Peel asks for separate criminal trials

By Steve Gonzalez | May 30, 2006

Gary Peel

Awaiting a June 12 trial on bankruptcy fraud, obstruction of justice and child pornography charges, attorney Gary Peel is asking for separate trials so that his right to a fair trial is not unduly prejudiced.

Peel's public defender, who said his client would be taking the Fifth Amendment on child pornography charges, argued that a jury would not be able to "properly weigh" evidence without also considering "highly prejudicial allegations of fraud."

Peel, a former Lakin Law Firm class action attorney, is charged in a four-count indictment. Counts I and II allege bankruptcy fraud and obstruction of justice in connection with his bankruptcy proceeding while counts III and IV allege possession of child pornography.

"Exposing the jury to the allegations of fraud and obstruction in Counts I and II will infect the jury's ability to fairly weigh the evidence in Counts III and IV," Peel's federal public defender Stephen Williams writes.

"Mr. Peel will be further prejudiced by the fact that at this time, he elects not to testify concerning the child pornography charges."

"Peel would, if tried separately, testify in his own defense concerning the allegations of fraud and obstruction of justice."

"Mr. Peel requests this court exercise its discretion in granting the requested severance due to the prejudice he will suffer from the government's allegations in counts I and II when attempting to fully and completely defend himself on counts III and IV."

Williams claims that counts III and IV allege Peel had in his possession a single picture, but two copies, of the photo which the government contends constitutes a lascivious display of a minor's pubic area.

In order for an image to constitute child pornography, it must contain what the statute defines as "sexually explicit conduct."

"There can be no debate that the image in question does not fall within any of the first four categories of depictions that can constitute sexually explicit conduct," Williams wrote.

"The image does not depict sexual intercourse, masturbation, bestiality or sadomasochistic behavior. In fact, the image does not contain any depiction of actual sexual activity."

"The image does, however, depict the pubic area of the individual pictured."

"Thus, the government's case in Counts III and IV will hinge, to a large degree, on whether it can prove that the image in question does, in fact, depict a minor, and further, whether it contains the "lascivious exhibition" of the pubic area. The defendant asserts that it does not."

"The prejudice to Mr. Peel in trying all four counts together is plain," Williams writes.

WHAT TO DO:
a - Summarize the article on Gary Peel's request for separate trials in two sentences.
b - Retype the part of the article on Peel's request for separate trials that opens with the words containing "Peel asks for" and closes with "not unduly prejudiced.".

ENTRIES SUPPLIED:
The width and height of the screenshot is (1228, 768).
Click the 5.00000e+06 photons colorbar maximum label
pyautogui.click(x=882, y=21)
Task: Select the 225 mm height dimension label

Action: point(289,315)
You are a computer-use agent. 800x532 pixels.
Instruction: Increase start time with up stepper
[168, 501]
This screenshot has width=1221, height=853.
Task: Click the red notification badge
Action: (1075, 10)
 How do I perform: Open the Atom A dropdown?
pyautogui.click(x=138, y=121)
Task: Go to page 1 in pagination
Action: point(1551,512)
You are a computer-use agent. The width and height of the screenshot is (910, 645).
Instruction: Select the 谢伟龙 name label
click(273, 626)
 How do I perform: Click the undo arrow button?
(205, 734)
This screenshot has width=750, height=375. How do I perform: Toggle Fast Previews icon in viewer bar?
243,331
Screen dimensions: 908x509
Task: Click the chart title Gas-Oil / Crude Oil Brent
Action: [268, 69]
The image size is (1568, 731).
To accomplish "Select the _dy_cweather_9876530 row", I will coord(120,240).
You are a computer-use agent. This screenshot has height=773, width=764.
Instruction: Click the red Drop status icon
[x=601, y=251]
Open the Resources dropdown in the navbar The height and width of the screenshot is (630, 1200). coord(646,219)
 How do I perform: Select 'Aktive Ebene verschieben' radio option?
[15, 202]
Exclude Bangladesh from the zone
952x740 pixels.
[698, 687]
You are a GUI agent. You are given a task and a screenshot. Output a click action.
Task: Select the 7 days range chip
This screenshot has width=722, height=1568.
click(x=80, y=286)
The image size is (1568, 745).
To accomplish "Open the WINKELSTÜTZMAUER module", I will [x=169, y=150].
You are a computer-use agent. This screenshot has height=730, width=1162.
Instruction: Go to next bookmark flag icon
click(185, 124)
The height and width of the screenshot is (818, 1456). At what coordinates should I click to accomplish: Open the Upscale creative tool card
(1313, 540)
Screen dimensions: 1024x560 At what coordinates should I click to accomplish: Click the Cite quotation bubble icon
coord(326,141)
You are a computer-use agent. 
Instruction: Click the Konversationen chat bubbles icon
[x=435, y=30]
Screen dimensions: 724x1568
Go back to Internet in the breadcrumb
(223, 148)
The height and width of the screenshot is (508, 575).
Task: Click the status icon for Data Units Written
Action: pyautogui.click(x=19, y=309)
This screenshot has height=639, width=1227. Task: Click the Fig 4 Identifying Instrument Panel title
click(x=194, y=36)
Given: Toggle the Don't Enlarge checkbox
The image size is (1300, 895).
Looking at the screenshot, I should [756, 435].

SOLUTIONS PER TASK:
a - Attorney Gary Peel, a former Lakin Law Firm class action attorney awaiting a June 12 trial on bankruptcy fraud, obstruction of justice and child pornography charges, is asking for separate trials so that his right to a fair trial is not unduly prejudiced. His federal public defender, Stephen Williams, argues that the fraud and obstruction allegations would infect the jury's ability to fairly weigh the pornography counts, on which Peel elects not to testify, and contends that the single image at issue contains no depiction of actual sexual activity.

b -
Peel asks for separate criminal trials

By Steve Gonzalez | May 30, 2006

Gary Peel

Awaiting a June 12 trial on bankruptcy fraud, obstruction of justice and child pornography charges, attorney Gary Peel is asking for separate trials so that his right to a fair trial is not unduly prejudiced.